● Work order
Repeat the records verbatim and leave the pictures out of your copy.

● Records

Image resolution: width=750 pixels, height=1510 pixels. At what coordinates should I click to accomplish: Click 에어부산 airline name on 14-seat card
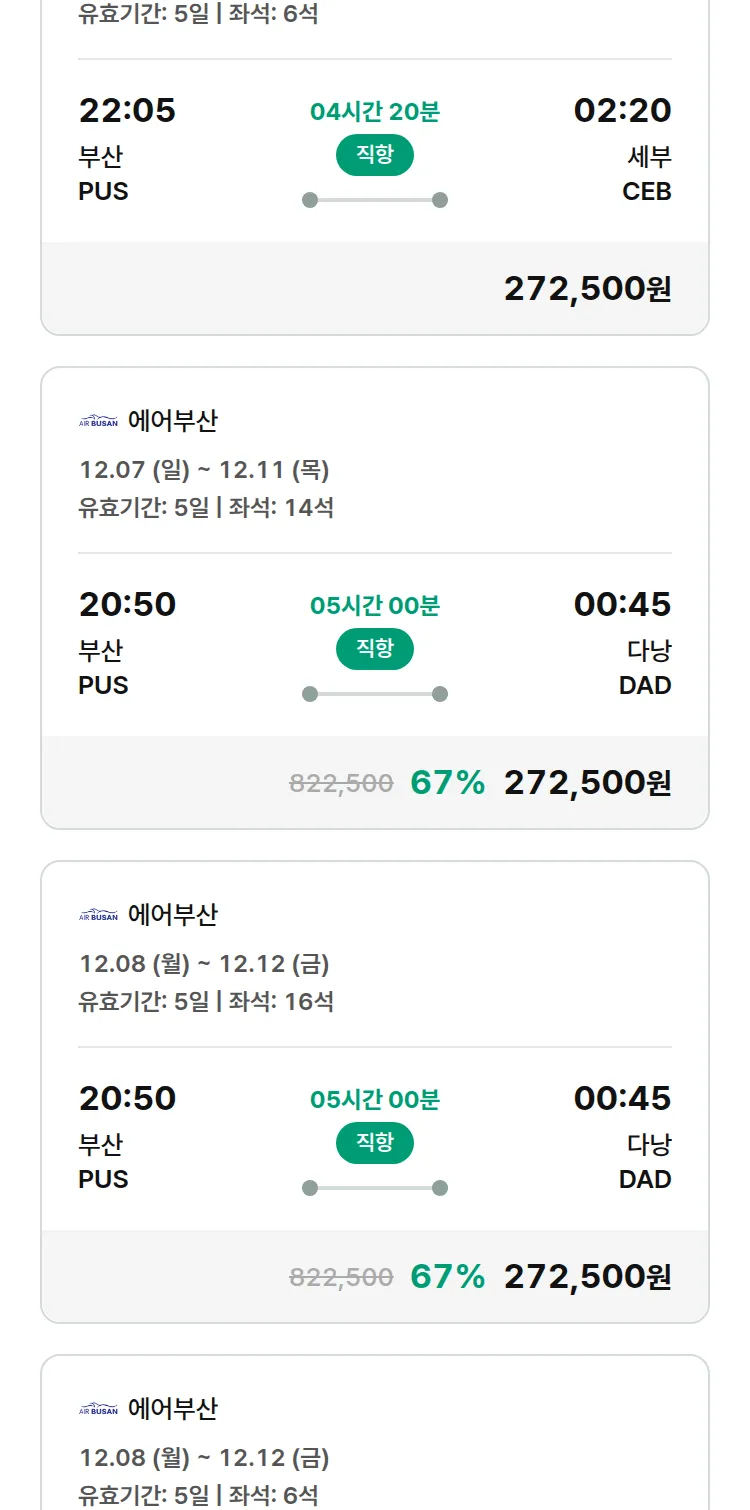point(172,421)
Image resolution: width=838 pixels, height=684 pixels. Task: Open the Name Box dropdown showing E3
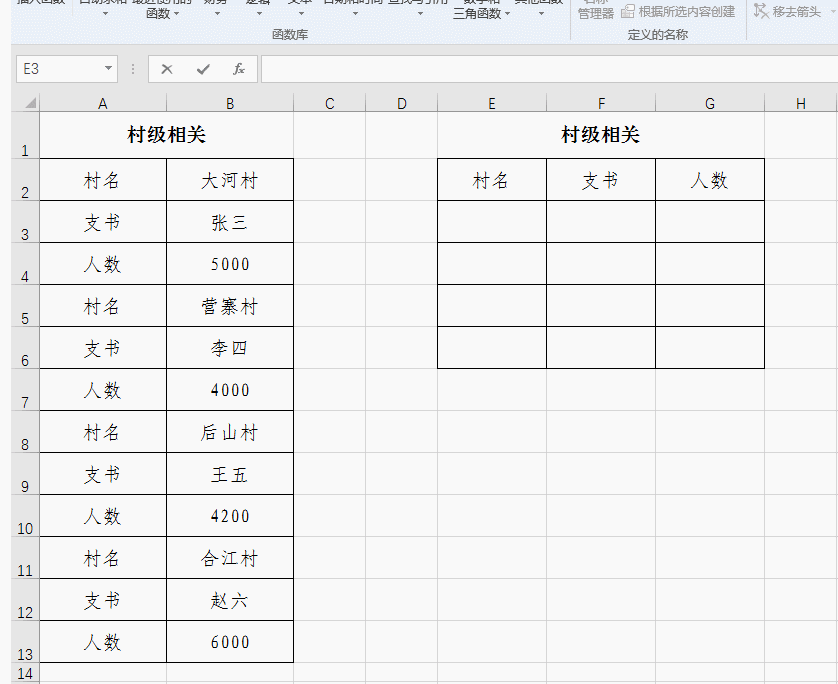coord(110,70)
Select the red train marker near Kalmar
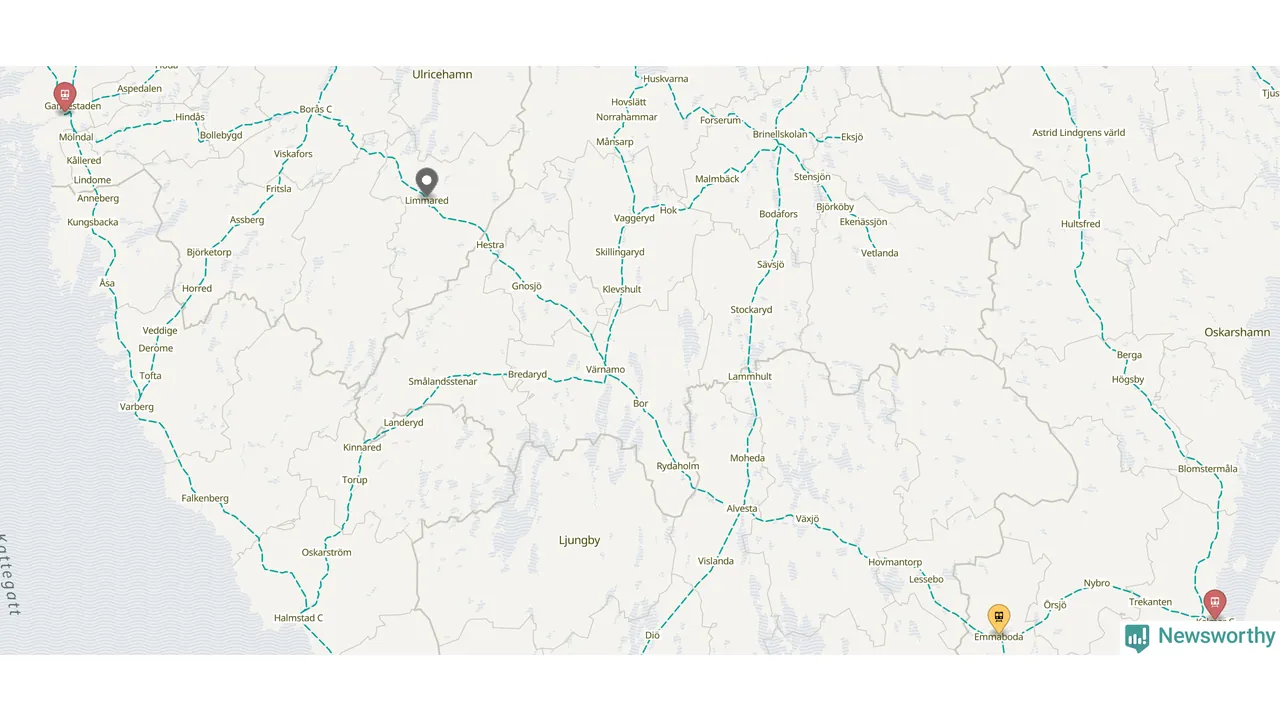Screen dimensions: 1280x720 pyautogui.click(x=1214, y=604)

● Output
Image resolution: width=750 pixels, height=1510 pixels. At what coordinates should I click to accomplish: Click 에어부산 airline name on 14-seat card
point(172,421)
Image resolution: width=838 pixels, height=684 pixels. Task: Open the Name Box dropdown showing E3
coord(110,70)
Select the red train marker near Kalmar
Screen dimensions: 1280x720 pyautogui.click(x=1214, y=604)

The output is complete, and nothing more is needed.